Finding the details of these is strangely difficult on the Mozilla Firefox site, but Improve online privacy by controlling referrer information documents them.

network.http.referer.XOriginPolicy

  • 0: always send referrer (default).
  • 1: only send if base domains match.
  • 2: only send if hosts match.

I set this to 1.

network.http.referer.spoofSource

  • false: send the referrer (default).
  • true: spoof the referrer and instead use the target URI

I set this to true.

network.http.referer.trimmingPolicy

  • 0: send full URI (default)
  • 1: send scheme, host, port and path
  • 2: send scheme, host and port

I set this to 2.

network.http.sendRefererHeader

  • 0. never send the referring URL
  • 1. send when following a link
  • 2. send when following a link or loading an image (default)

I set this to 1.

This may stop some sites from working. I’ll wait and see.

Server-side

Eric Hellman’s Protect reader privacy with referrer meta tags told me about the new referrer (finally properly spelled) meta tag in HTML 5, which allows a site owner to suggest to a browser what referrer information it should pass on to a linked site.

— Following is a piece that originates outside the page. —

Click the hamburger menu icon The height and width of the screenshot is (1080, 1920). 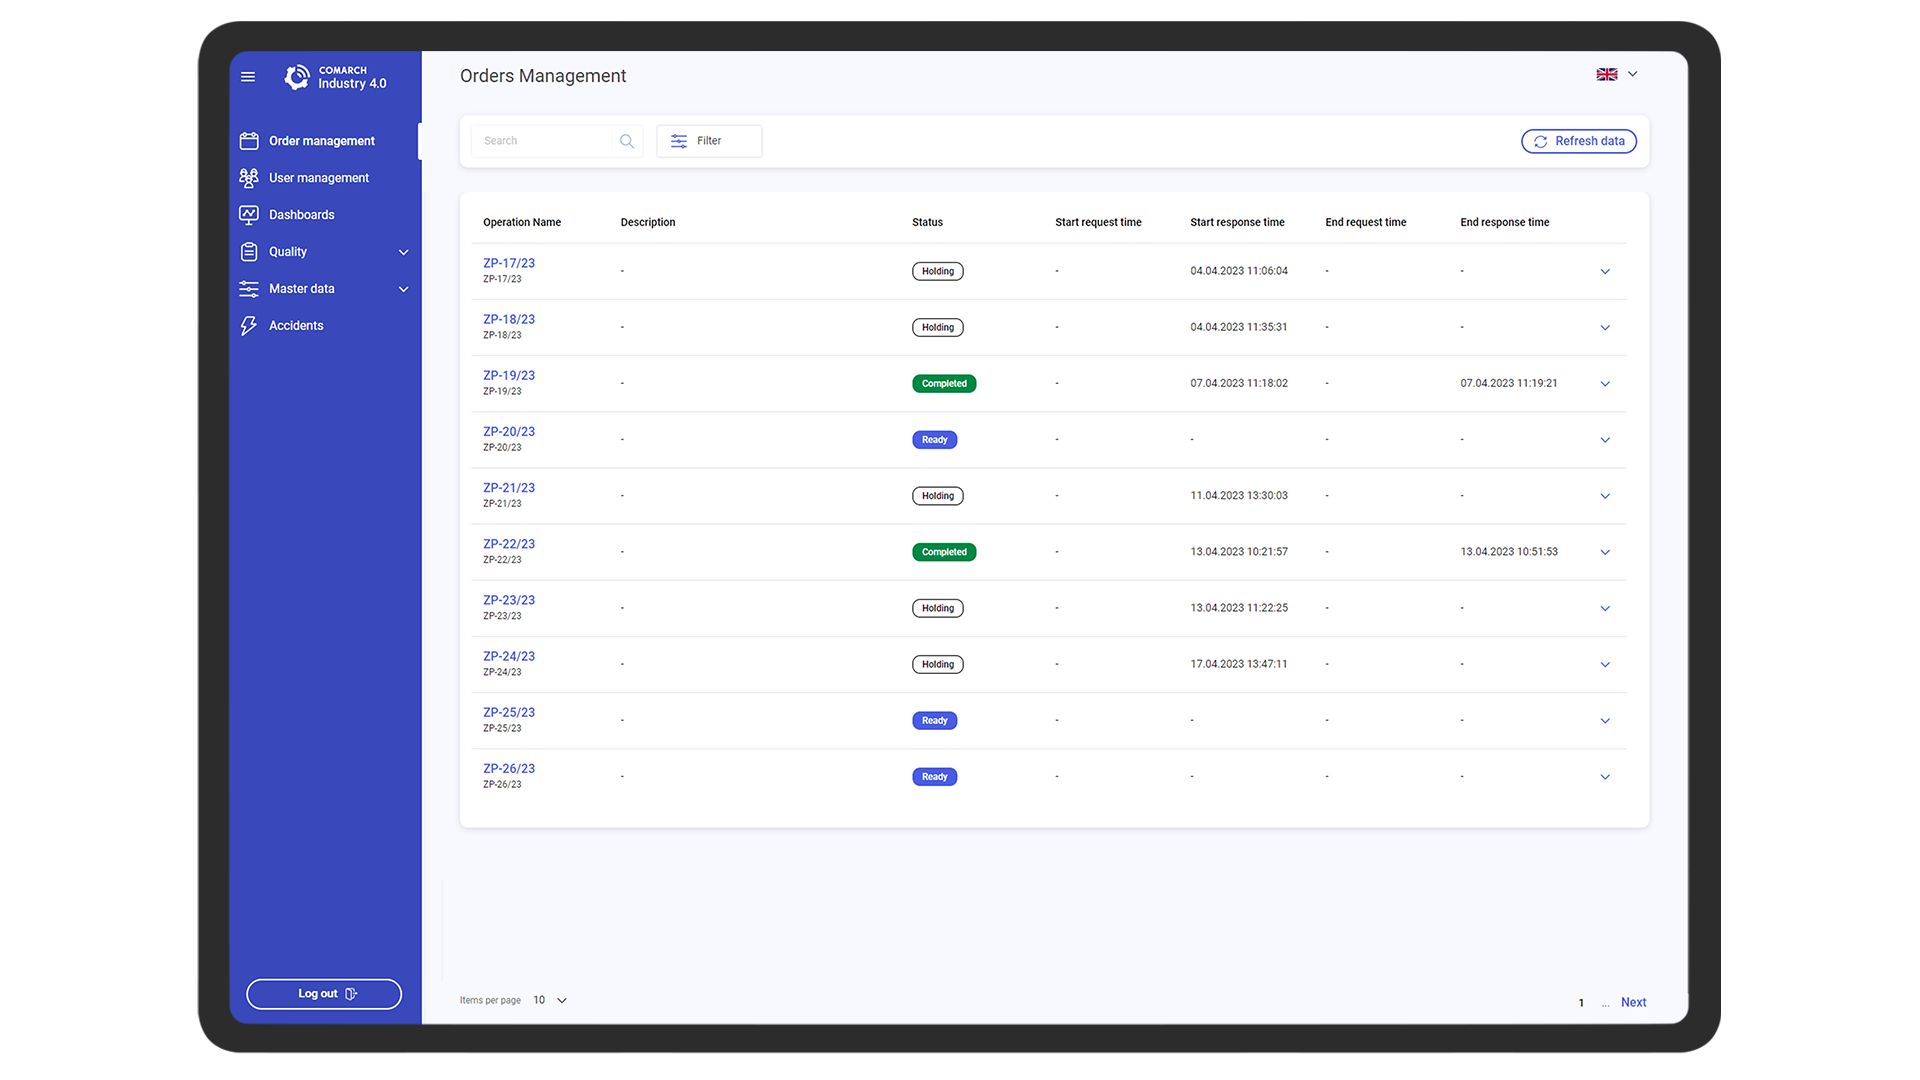[x=248, y=77]
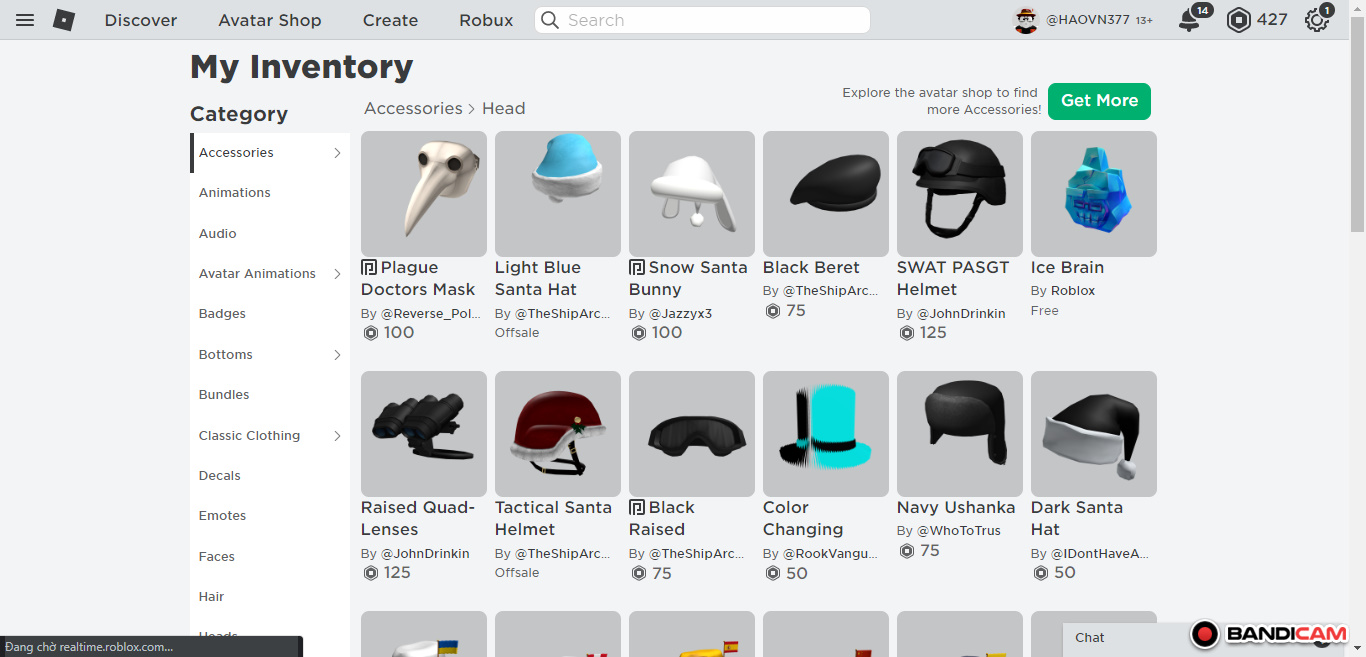The height and width of the screenshot is (657, 1366).
Task: Open the @JohnDrinkin creator link under SWAT PASGT Helmet
Action: [961, 314]
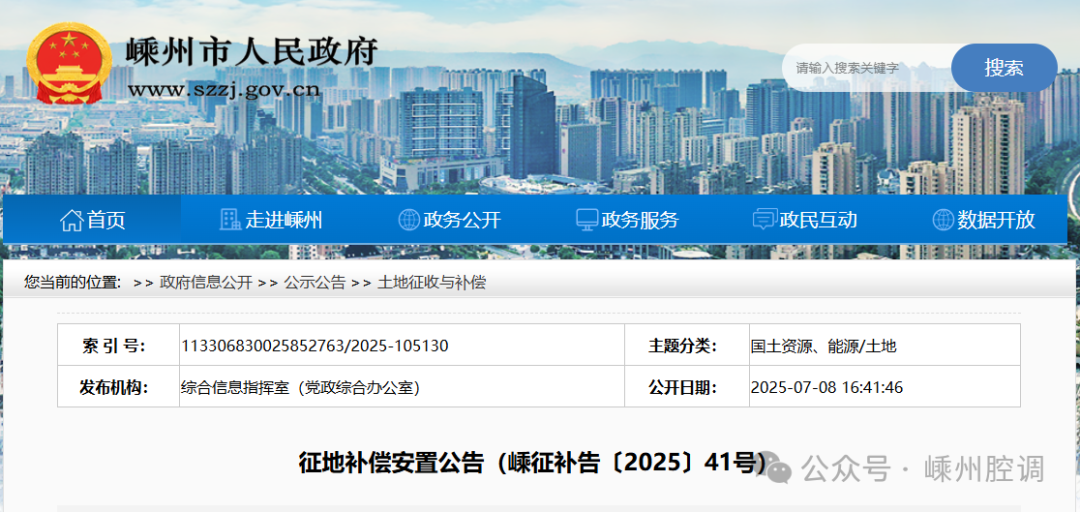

You’re viewing this over HTTPS, so this shouldn’t matter when linking to a non-secure HTTP site: 15.1.3 Encoding Sensitive Information in URI’s in RFC 2616 says, “Clients SHOULD NOT include a Referer header field in a (non-secure) HTTP request if the referring page was transferred with a secure protocol.” However, my URL would be passed on to HTTPS sites. To prevent this, I added this to my page template:

 <meta name="referrer" content="origin-when-cross-origin" />

This means that links leading off my site should pass on that the browser came from https://www.miskatonic.org/, without giving the particular page, but links staying inside my site will pass the full referring URL.

Use Tor more

I’m using Tor more. I try to use it for as much regular anonymous browsing as I can: just reading the newspapers or looking at blogs or checking something on Wikipedia or any other normal behaviour. Using Tor like this has two wide advantages: it increases the overall traffic on the network, which helps confuse what everyone else is doing, and it means that more Tor traffic hits regular web sites, which also helps confuse what everyone else is doing. The more people that use it, the better for everyone.

It has its faults. It shows ads! Here’s what the Toronto Star home page looks like right now in Tor:

Tor Star

Not only do I see the ad at the top, which uBlock prevents, it’s messed up and ugly. But I don’t mind.

Using Tor (or ssh) means that you become a permanent target of the security agencies and everything you do will be logged and analyzed, so know what you’re doing.

Still, every grain of sand we each throw in the gears is a help.